Maybe I’m in the minority with my experience with men and women as gays and lesbians. I count a total of 2 people as close friends who are gay (not because I maintain a principle of only heterosexual friends; this is simply how things have worked out so far). There are no gays or lesbians (of which we know, of course) in my family on either side or my wife’s family on either side, constituting hundreds of people between the two families. For all intents and purposes, the majority of my experience is with the homosexual as faceless, and I’m willing to bet that most Mormons are in a similar situation. My argument is that the discourse on homosexuality (and I daresay some of our doctrinal orientations) will change in proportion to gays and lesbians emerging from the faceless mass (toward which we have a mere ethical responsibility to treat fairly as human beings, and therefore are free to fear and not to love) and taking on the faces of those we love. Not all of us will love them simply because this occurs, but some will, and no doubt all of us would be unsettled. That unsettling would change our discourse and rhetoric.

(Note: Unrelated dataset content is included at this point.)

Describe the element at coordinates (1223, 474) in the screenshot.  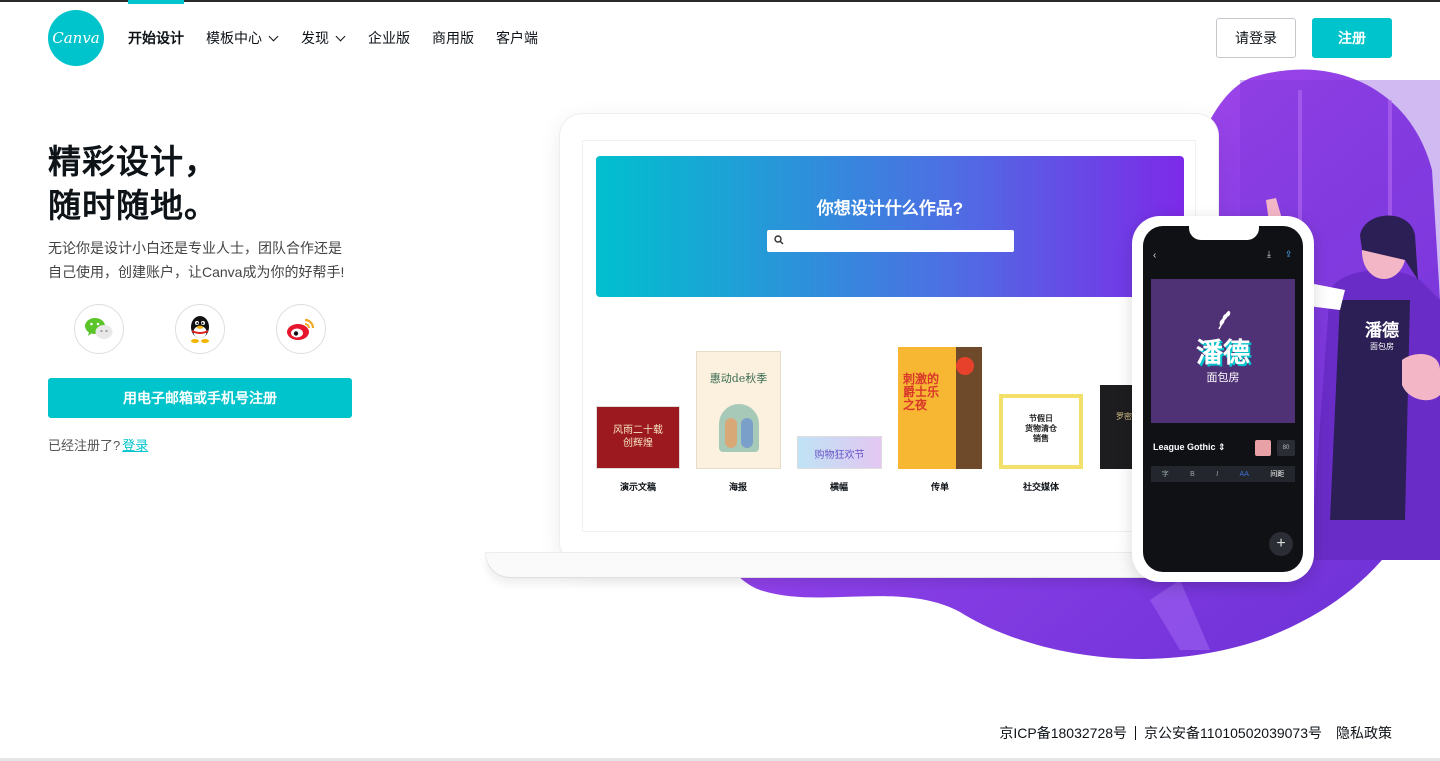
I see `text-toolbar: 字 B I AA 间距` at that location.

That the gay community is mostly faceless to the average Mormon has, I am arguing, the effect of there being no particularized call, no one to address, no gazes to meet, no injunction to enact. And thus we remain settled and sure in our knowledge, enclosed in ourselves and comfortable in our separate worlds. To the extent that more gays and lesbians become that particular person–sons, daughters, friends, neighbors, with names, faces and gazes, unsettling and breaking our hearts, and destabilizing our preconceptions–is the extent to which unpredictable events will begin to happen, and love and charity will do the work that loose abstract ethical alignment cannot.